I'll admit to being a dinosaur, but disk is cheap, RAID 1 I understand, my file management needs are trivial, and ZFS on Linux (my preferred OS) is still kind of young. Maybe I'm too conservative, but when I'm looking at a production system, that's how I roll.

I do thank all of you for your comments that made me think about this. I'm still not completely decided and I may have to come back and ask some more n00b questions.

Best Answer

Based on your problem description your issue isn't so much the server as the storage.
You want a reliable, robust filesystem like ZFS that's designed to handle large storage capacity well, and has built-in management capabilities to make that end of the system easier to manage.

As was mentioned in the comments, I'd go with ZFS for the storage pool (probably on FreeBSD because I'm most familiar with that operating system and because it's got a long, proven track record of solid performance with ZFS - My second choice OS would be Illumos, again because of the well-tested ZFS support).


As far as serving up the files I agree - you don't need much in terms of hardware to just push data out the network port.
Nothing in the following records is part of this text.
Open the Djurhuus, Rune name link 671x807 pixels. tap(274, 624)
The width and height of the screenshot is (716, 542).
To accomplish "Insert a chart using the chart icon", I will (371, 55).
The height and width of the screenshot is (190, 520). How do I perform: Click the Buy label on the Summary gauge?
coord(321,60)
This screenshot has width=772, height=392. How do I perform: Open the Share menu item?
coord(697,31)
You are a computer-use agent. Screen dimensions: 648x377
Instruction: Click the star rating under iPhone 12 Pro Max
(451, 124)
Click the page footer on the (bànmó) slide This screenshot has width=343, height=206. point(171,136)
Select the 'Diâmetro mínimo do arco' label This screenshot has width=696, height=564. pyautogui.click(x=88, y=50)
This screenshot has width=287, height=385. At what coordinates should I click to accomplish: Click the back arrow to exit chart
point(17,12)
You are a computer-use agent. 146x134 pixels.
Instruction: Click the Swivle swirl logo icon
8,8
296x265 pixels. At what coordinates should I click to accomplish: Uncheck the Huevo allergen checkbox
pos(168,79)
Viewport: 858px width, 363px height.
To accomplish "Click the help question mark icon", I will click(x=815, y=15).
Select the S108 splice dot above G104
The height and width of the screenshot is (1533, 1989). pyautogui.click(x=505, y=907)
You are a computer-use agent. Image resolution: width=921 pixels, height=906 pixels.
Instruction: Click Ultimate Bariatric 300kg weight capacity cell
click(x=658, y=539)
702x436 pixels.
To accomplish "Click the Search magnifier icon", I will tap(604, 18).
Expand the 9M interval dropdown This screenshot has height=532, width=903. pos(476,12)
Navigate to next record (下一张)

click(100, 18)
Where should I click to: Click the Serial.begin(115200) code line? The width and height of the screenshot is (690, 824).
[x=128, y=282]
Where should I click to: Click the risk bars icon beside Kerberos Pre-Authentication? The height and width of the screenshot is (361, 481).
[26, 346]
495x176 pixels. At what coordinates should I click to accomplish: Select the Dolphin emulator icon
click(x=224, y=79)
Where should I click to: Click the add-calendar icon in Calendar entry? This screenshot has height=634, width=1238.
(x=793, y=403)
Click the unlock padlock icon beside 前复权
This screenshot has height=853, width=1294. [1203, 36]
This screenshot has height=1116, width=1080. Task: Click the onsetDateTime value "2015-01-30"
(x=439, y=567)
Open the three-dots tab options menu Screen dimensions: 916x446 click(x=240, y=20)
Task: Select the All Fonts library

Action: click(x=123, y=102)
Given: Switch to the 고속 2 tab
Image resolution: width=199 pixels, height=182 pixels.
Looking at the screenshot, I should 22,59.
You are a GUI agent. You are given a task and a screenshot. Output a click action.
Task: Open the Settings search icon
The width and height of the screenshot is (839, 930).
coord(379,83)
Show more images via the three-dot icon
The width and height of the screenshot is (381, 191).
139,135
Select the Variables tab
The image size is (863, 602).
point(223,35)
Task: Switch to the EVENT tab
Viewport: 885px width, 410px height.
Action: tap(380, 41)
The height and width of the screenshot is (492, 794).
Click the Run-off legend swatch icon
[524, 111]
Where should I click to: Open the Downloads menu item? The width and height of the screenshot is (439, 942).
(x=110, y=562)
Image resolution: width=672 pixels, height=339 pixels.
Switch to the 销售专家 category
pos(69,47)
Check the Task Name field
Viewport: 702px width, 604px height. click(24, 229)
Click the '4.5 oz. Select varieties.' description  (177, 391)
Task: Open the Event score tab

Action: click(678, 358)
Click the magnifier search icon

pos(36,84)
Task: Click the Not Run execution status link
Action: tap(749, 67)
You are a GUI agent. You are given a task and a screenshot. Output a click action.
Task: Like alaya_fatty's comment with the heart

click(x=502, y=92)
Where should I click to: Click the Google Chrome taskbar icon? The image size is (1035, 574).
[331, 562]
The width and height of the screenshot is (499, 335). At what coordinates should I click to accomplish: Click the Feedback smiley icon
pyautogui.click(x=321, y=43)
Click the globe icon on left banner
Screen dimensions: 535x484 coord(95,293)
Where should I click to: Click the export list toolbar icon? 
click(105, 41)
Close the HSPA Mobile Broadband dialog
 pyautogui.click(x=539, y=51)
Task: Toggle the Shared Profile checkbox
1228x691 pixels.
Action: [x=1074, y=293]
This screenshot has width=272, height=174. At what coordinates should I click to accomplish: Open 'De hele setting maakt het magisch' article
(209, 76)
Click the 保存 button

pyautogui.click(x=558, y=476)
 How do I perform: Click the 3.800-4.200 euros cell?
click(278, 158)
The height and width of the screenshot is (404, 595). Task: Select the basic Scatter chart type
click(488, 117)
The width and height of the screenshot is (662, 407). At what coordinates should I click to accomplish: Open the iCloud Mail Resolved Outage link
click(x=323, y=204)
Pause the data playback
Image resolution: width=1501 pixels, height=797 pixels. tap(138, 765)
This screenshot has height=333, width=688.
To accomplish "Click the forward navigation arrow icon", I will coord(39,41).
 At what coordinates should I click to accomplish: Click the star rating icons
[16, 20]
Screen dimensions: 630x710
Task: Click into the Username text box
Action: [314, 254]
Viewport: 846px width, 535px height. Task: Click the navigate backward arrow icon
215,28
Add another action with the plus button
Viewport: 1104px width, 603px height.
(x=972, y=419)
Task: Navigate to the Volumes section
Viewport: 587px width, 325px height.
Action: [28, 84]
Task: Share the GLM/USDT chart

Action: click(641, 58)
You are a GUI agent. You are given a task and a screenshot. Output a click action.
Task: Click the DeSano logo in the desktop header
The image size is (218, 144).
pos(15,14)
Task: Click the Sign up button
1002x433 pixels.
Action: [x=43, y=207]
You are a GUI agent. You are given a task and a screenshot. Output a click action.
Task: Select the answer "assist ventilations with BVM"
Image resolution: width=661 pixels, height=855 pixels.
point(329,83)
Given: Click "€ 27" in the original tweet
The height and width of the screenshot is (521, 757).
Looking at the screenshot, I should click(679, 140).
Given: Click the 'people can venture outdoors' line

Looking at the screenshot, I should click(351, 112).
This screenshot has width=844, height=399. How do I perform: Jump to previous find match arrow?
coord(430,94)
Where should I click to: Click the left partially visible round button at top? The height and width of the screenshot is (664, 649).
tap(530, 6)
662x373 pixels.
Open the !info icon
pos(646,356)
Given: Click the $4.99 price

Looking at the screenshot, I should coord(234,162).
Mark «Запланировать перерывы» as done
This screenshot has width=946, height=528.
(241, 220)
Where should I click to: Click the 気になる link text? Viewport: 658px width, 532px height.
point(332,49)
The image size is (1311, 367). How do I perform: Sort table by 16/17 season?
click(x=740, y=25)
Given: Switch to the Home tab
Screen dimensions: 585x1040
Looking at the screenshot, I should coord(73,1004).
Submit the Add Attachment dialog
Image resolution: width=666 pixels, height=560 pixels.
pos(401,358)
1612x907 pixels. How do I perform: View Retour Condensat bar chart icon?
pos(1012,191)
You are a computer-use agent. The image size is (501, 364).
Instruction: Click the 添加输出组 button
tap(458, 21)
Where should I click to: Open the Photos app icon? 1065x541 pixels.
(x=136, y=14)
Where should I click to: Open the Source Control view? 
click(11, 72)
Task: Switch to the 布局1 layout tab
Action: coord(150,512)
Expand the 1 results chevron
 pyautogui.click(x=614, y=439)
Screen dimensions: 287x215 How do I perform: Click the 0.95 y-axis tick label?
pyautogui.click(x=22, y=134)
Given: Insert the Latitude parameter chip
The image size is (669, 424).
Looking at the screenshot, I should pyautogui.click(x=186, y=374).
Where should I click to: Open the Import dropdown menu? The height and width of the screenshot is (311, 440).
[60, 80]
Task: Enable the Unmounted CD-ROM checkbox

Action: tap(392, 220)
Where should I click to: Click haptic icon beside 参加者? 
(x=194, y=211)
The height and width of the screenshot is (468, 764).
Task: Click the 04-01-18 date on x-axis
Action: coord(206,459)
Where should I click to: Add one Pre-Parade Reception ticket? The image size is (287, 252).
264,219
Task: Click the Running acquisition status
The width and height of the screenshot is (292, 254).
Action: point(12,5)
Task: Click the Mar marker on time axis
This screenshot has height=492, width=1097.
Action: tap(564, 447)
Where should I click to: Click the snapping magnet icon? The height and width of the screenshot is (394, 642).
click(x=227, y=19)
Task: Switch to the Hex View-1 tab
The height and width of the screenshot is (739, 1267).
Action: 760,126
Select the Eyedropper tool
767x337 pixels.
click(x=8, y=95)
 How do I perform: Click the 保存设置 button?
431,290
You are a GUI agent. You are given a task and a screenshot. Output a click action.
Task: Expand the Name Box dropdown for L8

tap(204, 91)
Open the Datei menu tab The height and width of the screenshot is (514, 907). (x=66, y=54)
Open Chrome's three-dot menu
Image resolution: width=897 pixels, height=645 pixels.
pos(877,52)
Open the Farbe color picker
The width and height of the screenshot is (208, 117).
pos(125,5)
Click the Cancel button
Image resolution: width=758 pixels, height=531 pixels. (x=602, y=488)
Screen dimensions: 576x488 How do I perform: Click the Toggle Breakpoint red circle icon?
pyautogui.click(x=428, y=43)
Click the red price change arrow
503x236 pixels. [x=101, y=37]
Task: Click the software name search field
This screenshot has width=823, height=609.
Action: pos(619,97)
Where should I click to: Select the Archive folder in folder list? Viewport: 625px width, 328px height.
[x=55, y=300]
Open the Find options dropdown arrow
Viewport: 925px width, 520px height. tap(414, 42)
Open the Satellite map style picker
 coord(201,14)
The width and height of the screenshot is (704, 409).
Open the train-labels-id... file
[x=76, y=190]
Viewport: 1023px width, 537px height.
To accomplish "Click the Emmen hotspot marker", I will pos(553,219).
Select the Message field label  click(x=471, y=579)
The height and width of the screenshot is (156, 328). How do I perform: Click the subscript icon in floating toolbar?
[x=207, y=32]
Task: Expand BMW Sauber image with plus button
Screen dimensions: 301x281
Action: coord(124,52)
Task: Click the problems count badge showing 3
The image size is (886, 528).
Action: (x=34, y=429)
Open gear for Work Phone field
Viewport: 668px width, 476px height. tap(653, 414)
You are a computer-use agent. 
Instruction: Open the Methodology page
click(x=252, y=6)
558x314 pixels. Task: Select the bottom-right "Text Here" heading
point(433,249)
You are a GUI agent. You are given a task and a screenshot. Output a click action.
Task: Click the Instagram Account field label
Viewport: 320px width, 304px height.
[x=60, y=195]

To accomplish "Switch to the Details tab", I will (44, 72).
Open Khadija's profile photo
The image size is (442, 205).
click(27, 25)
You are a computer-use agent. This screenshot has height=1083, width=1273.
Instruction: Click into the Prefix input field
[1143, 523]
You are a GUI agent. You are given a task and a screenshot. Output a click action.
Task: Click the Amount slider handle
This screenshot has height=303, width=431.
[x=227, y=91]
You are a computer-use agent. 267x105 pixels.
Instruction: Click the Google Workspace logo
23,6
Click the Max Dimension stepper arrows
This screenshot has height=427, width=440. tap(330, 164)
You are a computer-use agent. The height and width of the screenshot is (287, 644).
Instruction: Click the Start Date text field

Your primary driver for CPU/RAM is going to be the needs of the filesystem (ZFS).
The general rule of thumb is ZFS needs 1GB of RAM, plus 1GB for every 10TB of disk space it manages (so for 40TB you would need 5GB of RAM for ZFS) -- the relationship isn't quite linear though (there are plenty of good books/tutorials/docs on ZFS that can help you come up with an estimate for your environment).
Note that adding in ZFS bells and whistles like deduplication will require more RAM.

Obviously round RAM requirements up rather than down and don't be stingy: If your math says you need 5GB of RAM don't load the server with 8GB -- step up to 16GB.

You can then either run your server directly on the storage box (which means you're going to need even more RAM on that box to support the server processes), or you can remote-mount the storage to "front-end" servers to actually serve client requests.
(The former is cheaper initially, the latter scales better long-term.)


Beyond this advice the best suggestions I can give you are already well covered in our Capacity Planning series of questions -- basically "Load Test, Load Test, Load Test".